Document text:
--------------------

How to Value Customer Transactions in Dynamic Pricing Situations?
Posted: 28 Jun 2019 Last revised: 3 Apr 2024
Date Written: January 14, 2023
Abstract
Problem definition: We study how to calculate the value, or profit, gained from a specific customer transaction in dynamic pricing situations with limited capacity. A popular cash-flow-based approach suggests that “profit=revenue-cost” but we show that it leads to a systematic bias, overvaluing high-price transactions and undervaluing low-price ones. We then present an intuitive refined approach to valuing customer transactions that corrects this bias.
Methodology/results: Using the seminal dynamic pricing model of Gallego and van Ryzin (1994), we evaluate the difference between the firm’s profit with and without a specific customer transaction – the value of an incremental customer transaction (VICT). Under the cash-flow-based approach, the value, or profit, increases in the price paid. We, however, show that a lower-priced transaction could have a higher VICT, that the expected VICT could be independent of, or even decrease in, the price paid. We prove that this depends on the elasticity properties of the demand function used by the firm’s dynamic pricing algorithms and more broadly, on how the shadow price on capacity changes over time. Building on that, we also show that certain non-stationary customer arrival patterns could restore the “intuitive” directional relationship that higher-priced transactions are more valuable.

--------------------

Dataset entries:
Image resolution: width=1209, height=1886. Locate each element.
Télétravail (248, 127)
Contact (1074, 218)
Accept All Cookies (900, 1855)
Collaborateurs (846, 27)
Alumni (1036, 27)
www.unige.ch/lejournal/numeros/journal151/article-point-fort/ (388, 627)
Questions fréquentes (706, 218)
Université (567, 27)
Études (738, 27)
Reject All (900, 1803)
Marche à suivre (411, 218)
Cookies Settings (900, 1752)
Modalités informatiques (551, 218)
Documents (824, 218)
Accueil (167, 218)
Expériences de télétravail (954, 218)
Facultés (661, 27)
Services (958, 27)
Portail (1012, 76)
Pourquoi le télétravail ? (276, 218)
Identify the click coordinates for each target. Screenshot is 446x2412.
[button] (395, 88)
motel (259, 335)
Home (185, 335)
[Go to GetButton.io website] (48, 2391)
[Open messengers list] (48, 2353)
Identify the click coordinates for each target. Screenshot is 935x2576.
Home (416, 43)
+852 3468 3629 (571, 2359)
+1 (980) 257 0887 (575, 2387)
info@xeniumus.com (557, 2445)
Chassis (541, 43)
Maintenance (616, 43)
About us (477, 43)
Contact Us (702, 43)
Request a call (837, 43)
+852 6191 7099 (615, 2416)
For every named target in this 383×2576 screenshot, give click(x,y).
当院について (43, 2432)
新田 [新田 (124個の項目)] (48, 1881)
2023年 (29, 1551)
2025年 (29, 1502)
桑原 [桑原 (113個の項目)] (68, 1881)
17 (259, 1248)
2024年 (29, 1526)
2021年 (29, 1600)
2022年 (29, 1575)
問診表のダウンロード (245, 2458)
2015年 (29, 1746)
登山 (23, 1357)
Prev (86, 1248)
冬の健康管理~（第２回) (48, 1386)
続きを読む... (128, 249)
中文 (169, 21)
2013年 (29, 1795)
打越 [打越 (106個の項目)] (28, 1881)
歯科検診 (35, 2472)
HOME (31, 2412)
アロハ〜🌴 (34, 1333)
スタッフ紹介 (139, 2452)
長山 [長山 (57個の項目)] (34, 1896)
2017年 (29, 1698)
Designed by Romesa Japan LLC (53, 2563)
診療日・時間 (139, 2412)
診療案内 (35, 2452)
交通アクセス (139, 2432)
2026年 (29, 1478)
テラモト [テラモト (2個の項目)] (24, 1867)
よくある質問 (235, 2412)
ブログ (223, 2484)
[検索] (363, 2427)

--------------------

Written tasks:
1. In the dynamic pricing abstract, condense the paragraph beginning "Problem definition: We study how to calculate" into a shorter bulleted list that keeps its main points.
2. Which dynamic pricing model does the abstract use to evaluate the value of an incremental customer transaction?

Solutions to the tasks:
1.
- Topic: calculating the value, or profit, of a specific customer transaction under dynamic pricing with limited capacity.
- A popular cash-flow-based approach treats profit as revenue minus cost.
- This approach has a systematic bias: it overvalues high-price transactions and undervalues low-price ones.
- The authors offer an intuitive refined approach that corrects this bias.

2. The seminal dynamic pricing model of Gallego and van Ryzin (1994).